Let’s take a closer look at the trends in the survey results to put these numbers into context and get a better sense of what they mean. Read on to learn about the latest developments in the fields of data science and machine learning to prepare yourself for 2025.
Data processing: pandas remains the top choice, but Polars is gaining ground
Data processing is an essential part of data science. pandas, a project that is 15 years old, is still at the top of the list of the most commonly used data processing tools. It is used by 77% of respondents who do data exploration and processing. As a mature project, its API is stable, and many working examples can be found on the internet. It’s no surprise that pandas is still the obvious choice. As a NumFOCUS sponsored project, pandas has proven to the community that it is sustainable and its governance model has gained user trust. It is a great choice for beginners who may still be learning the ropes of data processing, as it’s a stable project that does not undergo rapid changes.

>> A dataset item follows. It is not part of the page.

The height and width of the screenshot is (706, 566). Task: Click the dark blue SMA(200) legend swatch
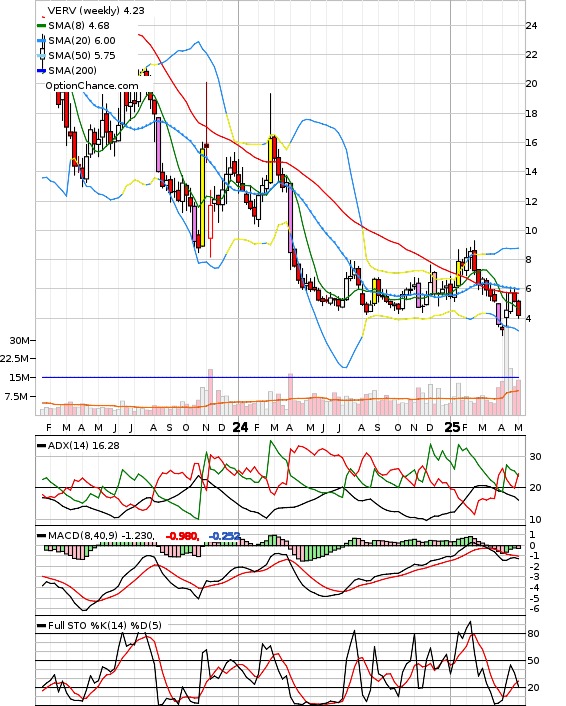[41, 70]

On the other hand, Polars, which pitches itself as DataFrames for the new era, has been in the spotlight quite a bit both last year and this year, thanks to the advantages it provides in terms of speed and parallel processing. In 2023, a company led by the creator of Polars, Ritchie Vink, was formed to support the development of the project. This ensures Polars will be able to maintain its rapid pace of development. In July of 2024, version 1.0 of Polars was released. Later, Polars expanded its compatibility with other popular data science tools like Hugging Face and NVIDIA RAPIDS. It also provides a lightweight plotting backend, just like pandas.

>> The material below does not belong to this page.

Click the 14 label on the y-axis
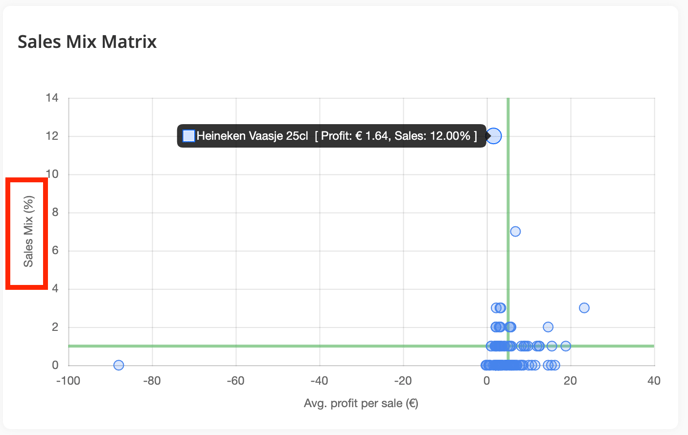This screenshot has width=688, height=435. 52,98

So, for working professionals in data science, there is an advantage to switching to Polars. As the project matures, it can become a load-bearing tool in your data science workflow and can be used to process more data faster. In the 2023 survey, 10% of respondents said that they are using Polars as their data processing tool. It is not hard to imagine this figure being higher in this year’s survey.
Whether you are a working professional or just starting to process your first dataset, it is important to have an efficient tool at hand that can make your work more enjoyable. With PyCharm, you can inspect your data as interactive tables, which you can scroll, sort, filter, convert to plots, or use to generate heat maps. Moreover, you can get analytics for each column and use AI assistance to explain DataFrames or create visualizations. Apart from pandas and Polars, PyCharm provides this functionality for Hugging Face datasets, NumPy, PyTorch, and TensorFlow.

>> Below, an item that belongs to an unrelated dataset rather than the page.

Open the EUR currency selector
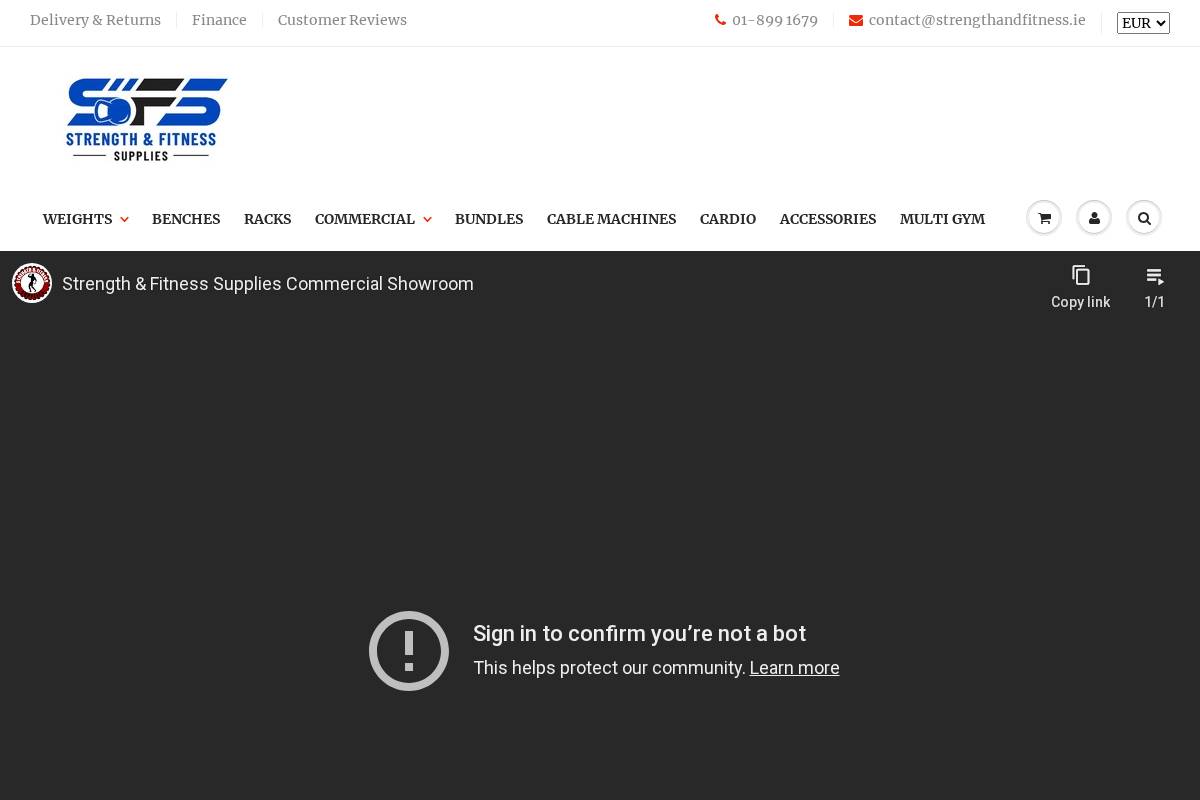Image resolution: width=1200 pixels, height=800 pixels. click(1143, 23)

The popularity of Polars has led to the creation of a new project called Narwhals. Independent from pandas and Polars, Narwhals aims to unite the APIs of both tools (and many others). Since it is a very young project (started in February 2024), it hasn’t yet shown up on our list of the most popular data processing tools, but we suspect it may get there in the next few years.
Also worth mentioning are Spark (16%) and Dask (7%), which are useful for processing large quantities of data thanks to their parallel processes. These tools require a bit more engineering capability to set up. However, as the amount of data that projects depend on increasingly exceeds what a traditional Python program can handle, these tools will become more important and we may see these figures go up.
Data visualization: Will HoloViz Panel surpass Plotly Dash and Streamlit within the next year?
Data scientists have to be able to create reports and explain their findings to businesses. Various interactive visualization dashboard tools have been developed for working with Python. According to the survey results, the most popular of them is Plotly Dash.
Plotly is most known in the data science community for the ggplot2 library, which is a highly popular visualization library for users of the R language. Ever since Python became popular for data science, Plotly has also provided a Python library, which gives you a similar experience to ggplot2 in Python. In recent years, Dash, a Python framework for building reactive web apps developed by Plotly, has become an obvious choice for those who are used to Plotly and need to build an interactive dashboard. However, Dash’s API requires some basic understanding of the elements used in HTML when designing the layout of an app. For users who have little to no frontend experience, this could be a hurdle they need to overcome before making effective use of Dash.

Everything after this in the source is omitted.